Source document:
++++
The real McQueen 911 is like a treasure
His most fervent wish from those carefree days of childhood in France in 1970 stayed with him for decades: one day he would enter Le Mans, the real twenty-four-hour classic, as a driver. The dream died on January 7, 2006, on the racetrack at Daytona Beach in Florida. In the corner before the last straightaway, he lost control of his Porsche 911 GT3 and rolled over several times. Since then, screws and steel plates have stabilized his spinal column. “Porsche defines my life,” says McQueen with a laugh. He sits behind the steering wheel of his slate-gray 911 S and thinks back to the day in 1968 when his father came home with this car: “I heard the engine and dashed out.” The color and model inspired his father’s idea for the intro of Le Mans. In the opening sequence of the film, Steve McQueen as Michael Delaney drives through the idyllic French landscape, turns off toward Le Mans, and finally stops at the track. His thoughts flash back to the events of the previous year’s race, in which he caused the fatal accident of his racing colleague and friend Piero Belgetti. Then the scene cuts. The current race begins. And he’s back in the thick of it.
++++
Supplied material:
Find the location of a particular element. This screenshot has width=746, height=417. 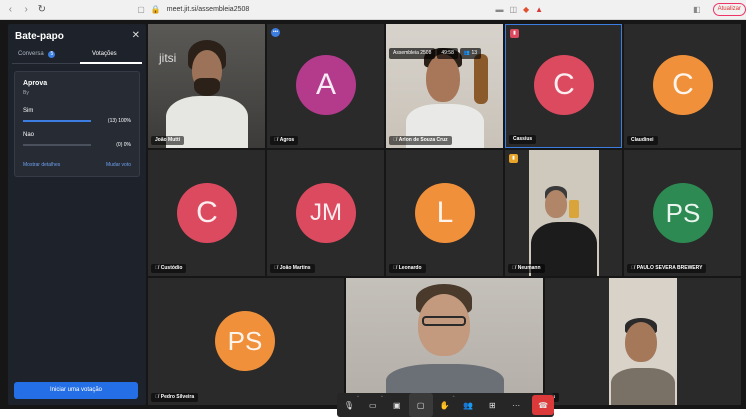

tab-label: Conversa is located at coordinates (31, 54).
++++
Task to carry out:
Please answer these questions from the McQueen 911 text, one answer per line.
1. On what date did McQueen's dream of driving at Le Mans die?
2. What color is the 911 S that McQueen sits in?
3. In the film, whose fatal accident did Michael Delaney cause?

Result of this task:
1. January 7, 2006
2. Slate gray
3. Piero Belgetti's